§ **What you should do**
The entries below contain pictures. Write out only the lines from the line with "You are a computer-use" up to and including the line with "Image resolution: width=338", exactly, without them.

§ **Extracted records**
/---

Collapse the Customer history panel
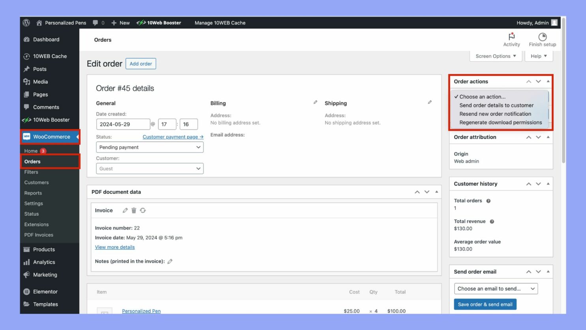Image resolution: width=586 pixels, height=330 pixels. (x=548, y=183)
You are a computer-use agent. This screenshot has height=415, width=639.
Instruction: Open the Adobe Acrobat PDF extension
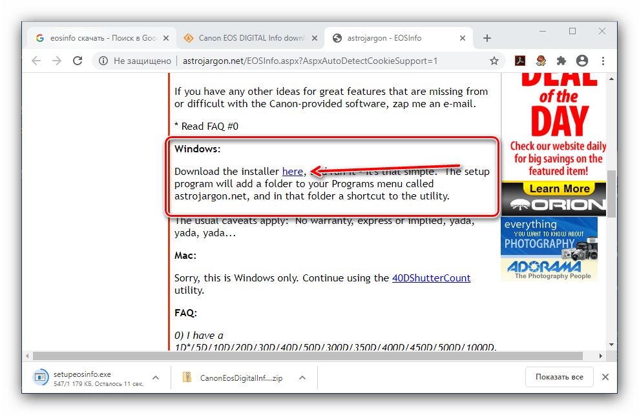[x=519, y=61]
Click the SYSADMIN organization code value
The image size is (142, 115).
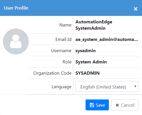tap(88, 73)
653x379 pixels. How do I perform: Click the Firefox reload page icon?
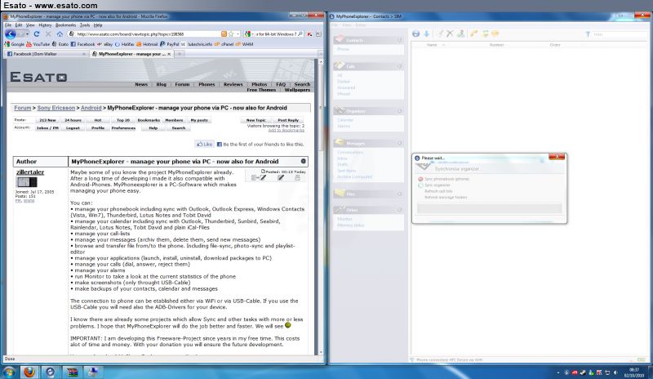[x=38, y=33]
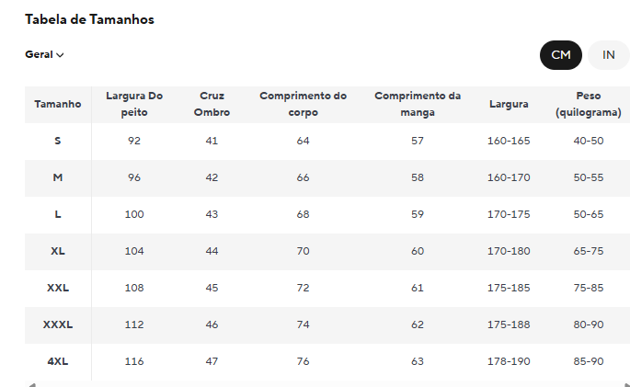Select the 170-180 Largura cell in the XL row
Screen dimensions: 630x387
pos(509,251)
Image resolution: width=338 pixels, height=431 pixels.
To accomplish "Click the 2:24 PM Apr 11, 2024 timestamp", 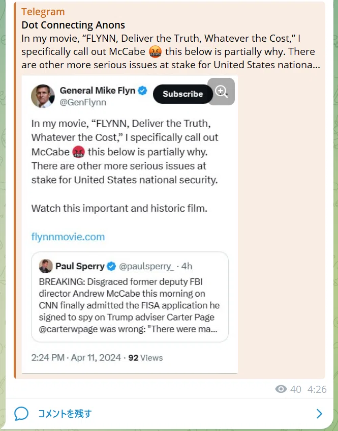I will tap(76, 358).
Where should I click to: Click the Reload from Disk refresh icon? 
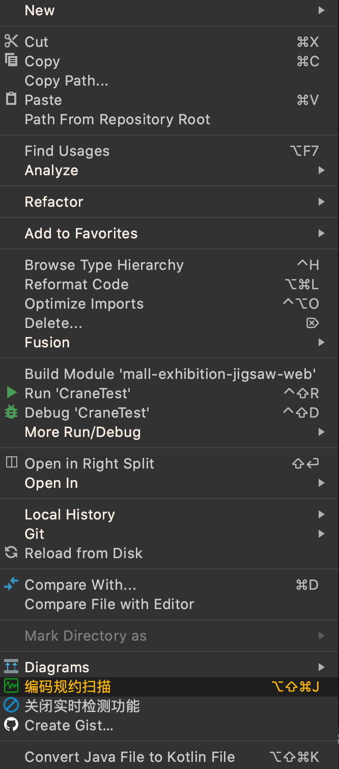click(x=11, y=553)
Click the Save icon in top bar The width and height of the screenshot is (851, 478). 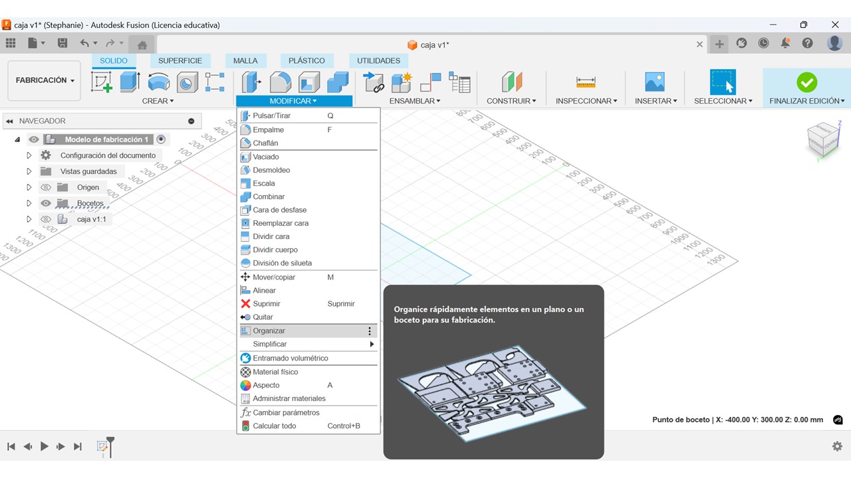62,44
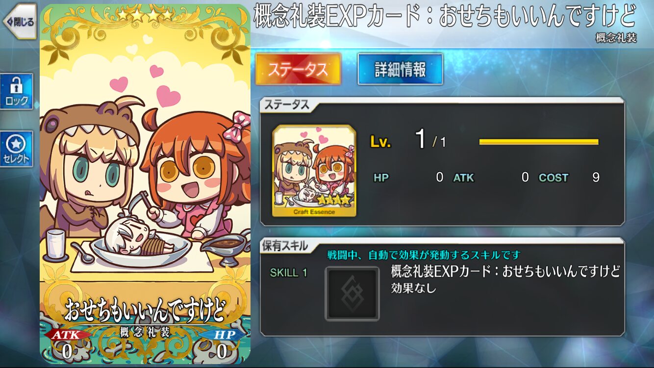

\---

§ **Answer box**
You are a computer-use agent. This screenshot has height=415, width=639.
Instruction: Open the Adobe Acrobat PDF extension
[x=519, y=61]
Click the SYSADMIN organization code value
The image size is (142, 115).
tap(88, 73)
653x379 pixels. How do I perform: Click the Firefox reload page icon?
[x=38, y=33]
Select the 170-180 Largura cell in the XL row
Screen dimensions: 630x387
pos(509,251)
Image resolution: width=338 pixels, height=431 pixels.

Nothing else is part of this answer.